This is a long comment on October 3, 2007 Quote of the Week, by Andrew Gelman. His “folk theorem” ascribes computational difficulties to problems with one’s model.

My thoughts:
Model , for statisticians, has two meanings. A physicist or astronomer would automatically read this as pertaining to a model of the source, or physics, or sky. It has taken me a long time to be able to see it a little more from a statistics perspective, where it pertains to the full statistical model.

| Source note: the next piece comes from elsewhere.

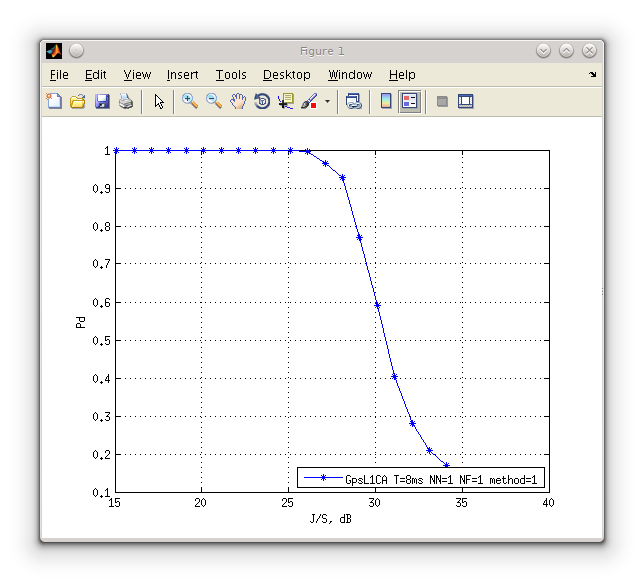Viewport: 644px width, 582px height.
Task: Open a file using the folder icon
Action: click(78, 101)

For example, in low-count high-energy physics, there had been a great deal of heated discussion over how to handle “negative confidence intervals”. (See for example PhyStat2003). That is, when using the statistical tools traditional to that community, one had such a large number of trials and such a low expected count rate that a significant number of “confidence intervals” for source intensity were wholly below zero. Further, there were more of these than expected (based on the assumptions in those traditional statistical tools). Statisticians such as David van Dyk pointed out that this was a sign of “model mis-match”. But (in my view) this was not understood at first — it was taken as a description of physics model mismatch. Of course what he (and others) meant was statistical model mismatch. That is, somewhere along the data-processing path, some Gauss-Normal assumptions had been made that were inaccurate for (essentially) low-count Poisson. If one took that into account, the whole “negative confidence interval” problem went away. In recent history, there has been a great deal of coordinated work to correct this and do all intervals properly.

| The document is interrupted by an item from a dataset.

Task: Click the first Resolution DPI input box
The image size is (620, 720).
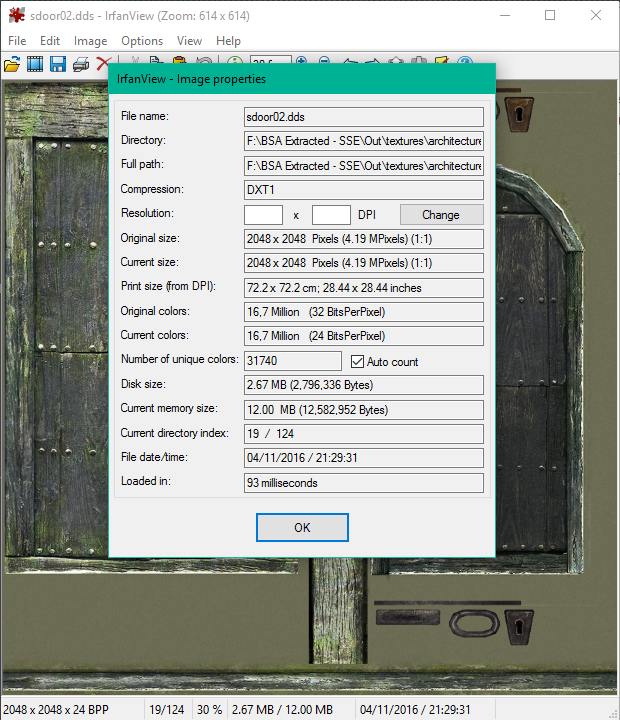Action: pyautogui.click(x=264, y=215)
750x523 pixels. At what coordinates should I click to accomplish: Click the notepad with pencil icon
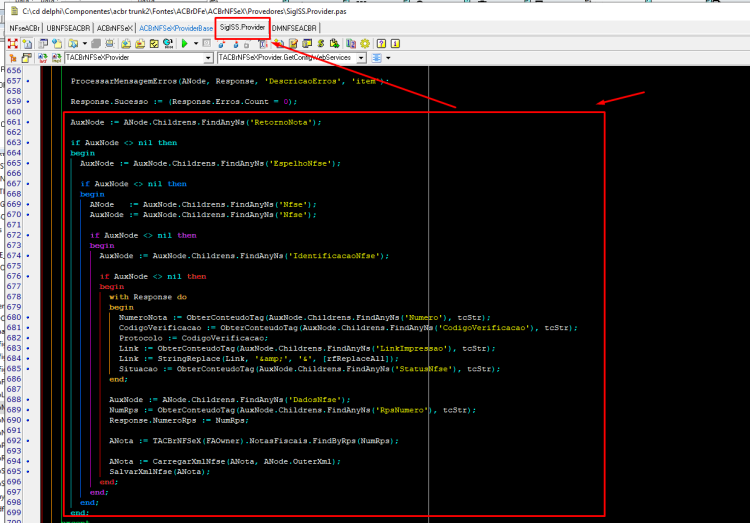pos(293,44)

This brings me to my second point. I want to raise a provocative corollary to Gelman’s folk theoreom:

When the “error bars” or “uncertainties” are very hard to calculate, it is usually because of a problem with the model, statistical or otherwise.

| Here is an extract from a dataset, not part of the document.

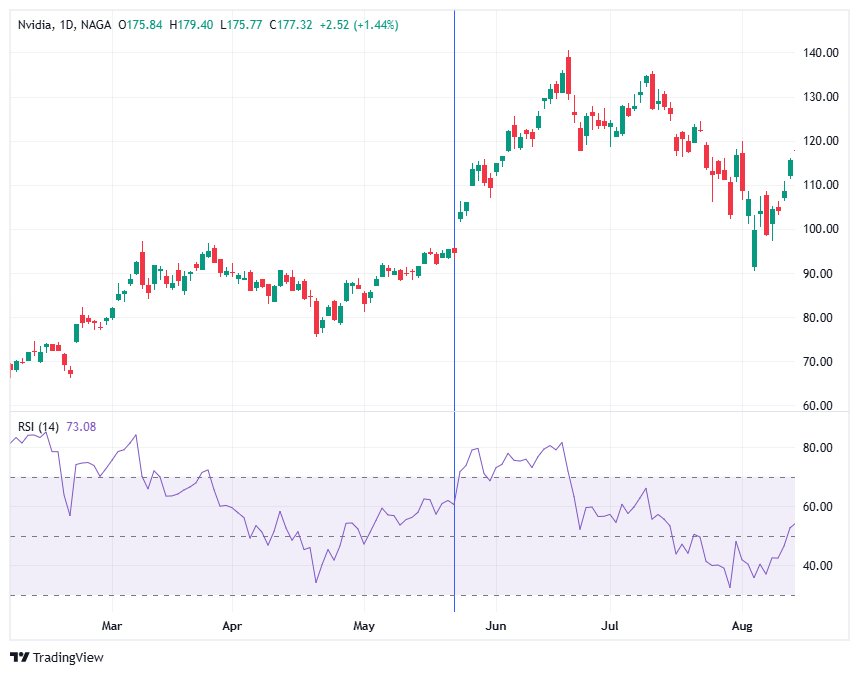Select the RSI value 73.08
Screen dimensions: 859x675
click(82, 427)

One can see this (I claim) in any method that allows one to get a nice “best estimate” or a nice “visualization”, but for which there is no clear procedure (or only an UNUSUALLY long one based on some kind of semi-parametric bootstrapping) for uncertainty estimates. This can be (not always!) a particular pitfall of “ad-hoc” methods, which may at first appear very speedy and/or visually compelling, but then may not have a statistics/probability structure through which to synthesize the significance of the results in an efficient way.